Five steps to a new and improved you

Five easy steps to a lifetime of fitness

If you’ve tried to begin any kind of health or fitness program in the past and were unsuccessful in maintaining it, don’t blame a lack of motivation. If you’re like most Americans, you will be motivated to start a fitness program at least 13 times in your lifetime.

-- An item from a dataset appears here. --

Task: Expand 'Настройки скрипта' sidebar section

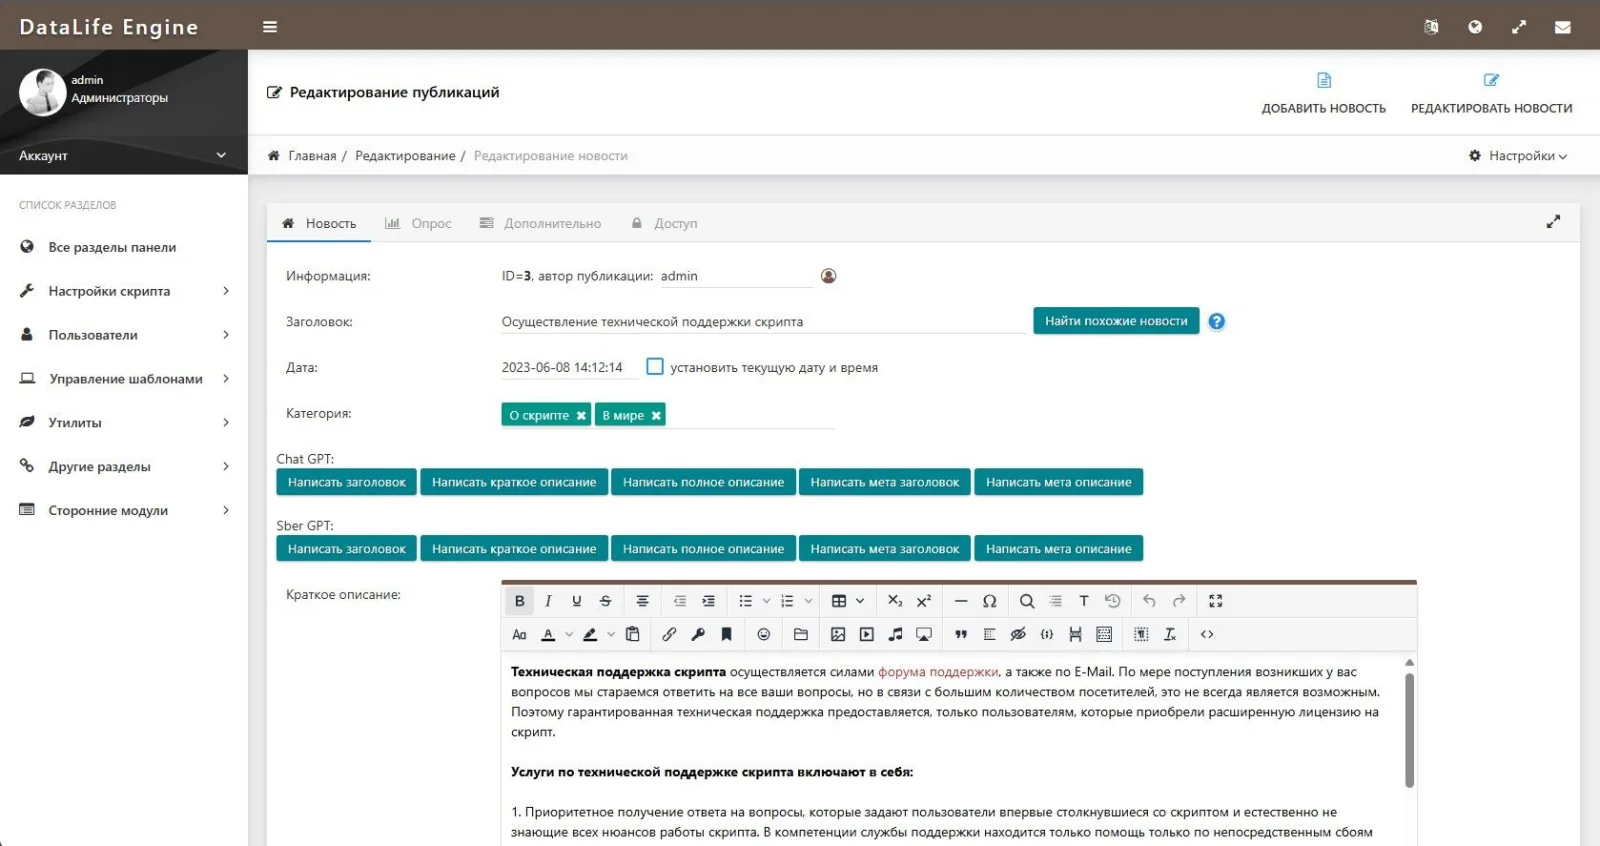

Americans are more overweight than ever, and lifestyle related diseases, like Type II diabetes and heart disease, are at an all time high. It’s obvious we need to do something about our health. Here are the five steps that I have found to be the most successful when starting down the road to a lifetime of fitness and health.

Visualize

Visualize success for yourself. Imagine what you will look like, how you will feel, or what you will be able to do once you’ve achieved your goals. It’s easier to hit a target you can see! Taping up motivational words, affirmations and pictures around your home or office can help, too. Any time you take thinking about your success is time well spent.

Set realistic goals

We all want to lose 20 pounds yesterday, but it just isn’t going to happen. Trust me! Losing 12 pounds in 12 weeks is more realistic. Make your goals specific and attainable. For example: “I will lose 12 pounds in six weeks;” “I will walk my first 5k in five weeks.” Include some general health goals, too, like, “I want to lower my cholesterol” or “I want to increase my strength and energy.”

Make a plan

Would you start a business or remodel your home without a plan? You shouldn’t start a fitness program without one either. You may lose a little weight or make it to the gym for three weeks straight, but, without a written plan, that could be as far as you get. Write down your goals and how you want to achieve them. There’s something magical about putting it in writing. If you find this difficult, a fitness professional can help you figure out a safe, effective and realistic plan that will help you achieve your goals.

Start slowly

If the first time you step on the treadmill, you stay on it for 45 minutes, you’re more likely to get sciatica than a firm tush. For example, if walking is part of your program, begin with 10 minutes a day and add 4-6 minutes each week until you’re up to 30 to 45 minutes each session.

Make the time

You need to make the commitment to schedule time for yourself. Block out time on your calendar and keep the appointment! We are taught at a very young age to put the needs of others before our own. We go to work, raise our kids, volunteer, help out at the school — everything for everyone else. Now it’s time to take care of you. It’s time to be a little selfish. Put yourself first.

And, always remember… you’re worth it.